O Tribunal de Família e Menores de Lisboa deliberou que dois irmãos, de 10 e 15 anos, filhos de pais separados, têm de mudar de imediato dos colégios privados que frequentam desde os três anos para ingressar na escola pública, acedendo ao pedido do pai, que alegou motivos financeiros.
«Deverão frequentar o ensino público, desde já, no corrente ano lectivo e até completarem a escolaridade obrigatória», refere o acórdão, de 13 de Outubro de 2019, citado pelo “Correio da Manhã” (CM). A sentença decretou também que o pai será o encarregado de educação neste ano lectivo, a mãe no próximo «e assim sucessiva e alternadamente».
O pai pagava 70% das mensalidades dos colégios e a mãe 30%, beneficiando de apoio do Estado por ganhar 10 mil euros anuais. Mas o pai alegou motivos financeiros para retirar os filhos dos colégios, apesar de ganhar cerca de 65 mil euros por ano. O pai contestava ainda o facto de os colégios das crianças serem de cariz religioso e por os alunos estarem separados por sexo.

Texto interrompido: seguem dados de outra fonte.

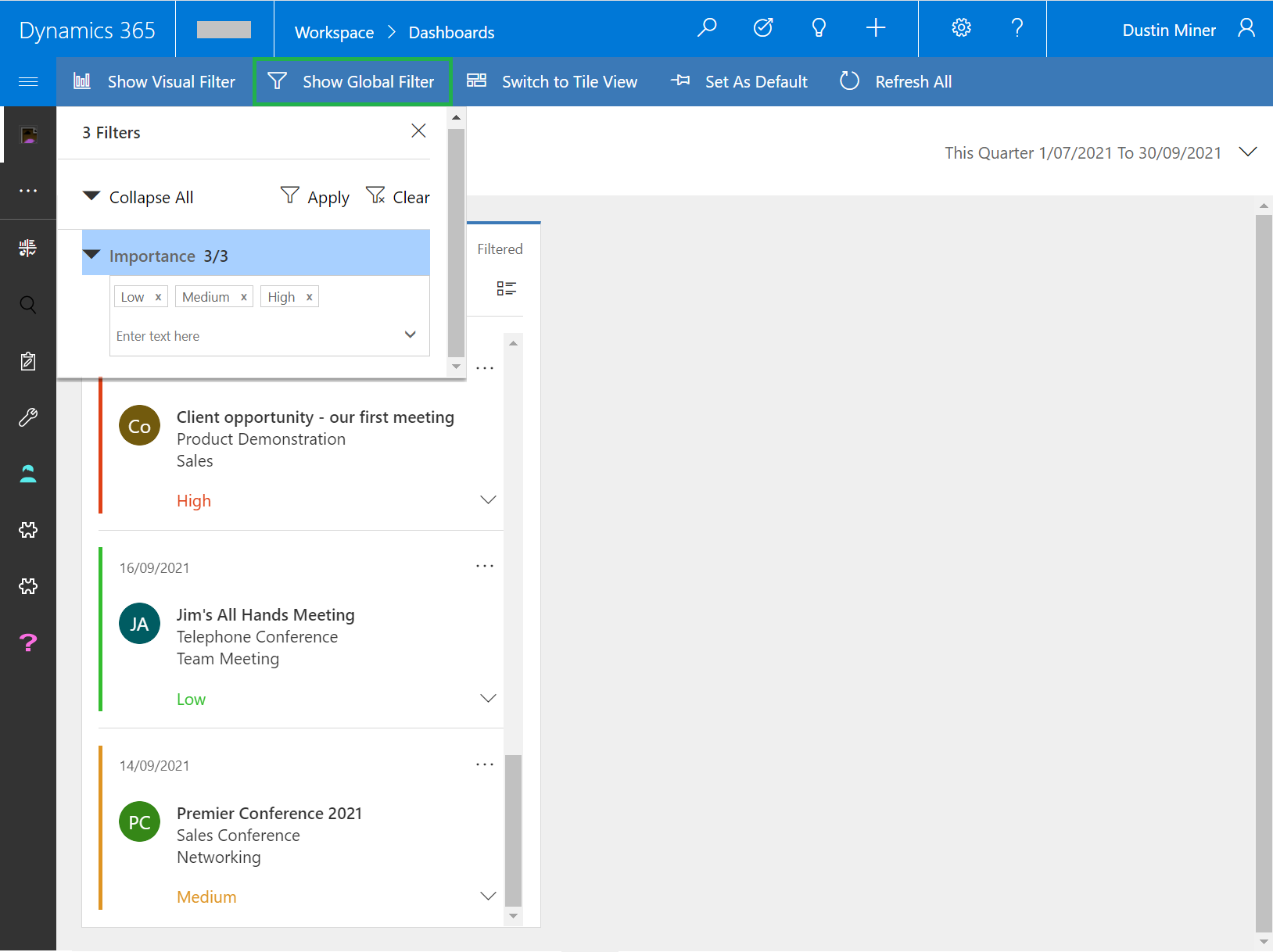Expand the Jim's All Hands Meeting card
The width and height of the screenshot is (1273, 952).
[x=488, y=699]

Após o despacho, o pai inscreveu os filhos no agrupamento de escolas Gil Vicente, em Lisboa. Só que a escola não tem vaga a meio do ano lectivo no curso de Ciências Socioeconómicas do Secundário que o jovem de 15 anos frequentava no colégio, pelo que teve de ser inscrito em Línguas e Humanidades. A mãe contestou junto do Ministério da Educação (ME), sublinhando que o filho iria reprovar o ano.
Ao “CM” o Ministério da Educação disse que «disponibilizou todas as ofertas possíveis, incluindo as que mais directamente correspondem ao percurso escolar dos alunos, sempre respeitando a determinante decisão judicial de regulação parental». Foi disponibilizada vaga no Agrupamento de Alvalade, na opção desejada pelo aluno, mas o pai não concorda e as crianças têm estado em casa com atestado médico.

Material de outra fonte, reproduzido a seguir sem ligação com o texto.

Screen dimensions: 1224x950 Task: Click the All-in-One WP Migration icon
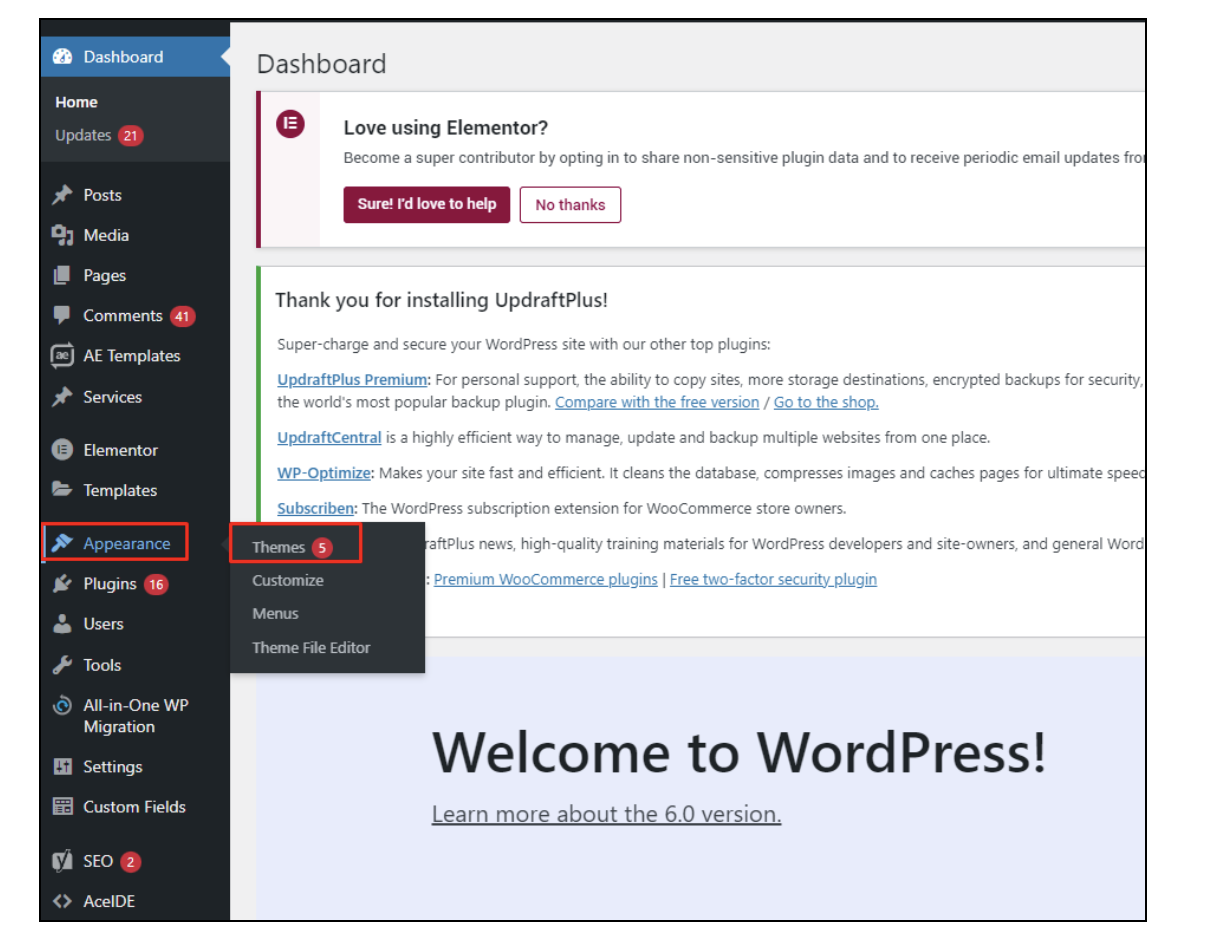(61, 705)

Na quinta-feira passada, o Tribunal aceitou um pedido do Ministério Público e ordenou a frequência das aulas no Agrupamento Gil Vicente, ameaçando alterar a guarda das crianças, que vivem com a mãe.

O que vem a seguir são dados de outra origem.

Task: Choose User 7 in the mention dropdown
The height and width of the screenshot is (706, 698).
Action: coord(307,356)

«O meu filho vai chumbar de ano por causa de uma decisão do Tribunal e do pai, uma vez que tem de estudar uma área que não quer. Se amanhã [esta segunda-feira] não forem às aulas, ameaçam retirar-me a guarda», declarou a mãe ao CM, que já recorreu da sentença para o Tribunal da Relação e ameaça ir para o Tribunal Europeu, por considerar que «o acórdão não teve em conta o superior interesse das crianças». A decisão do Tribunal deixou as crianças «muito abaladas» e a «precisar de apoio psicológico», afirma. Já o pai recusou prestar declarações.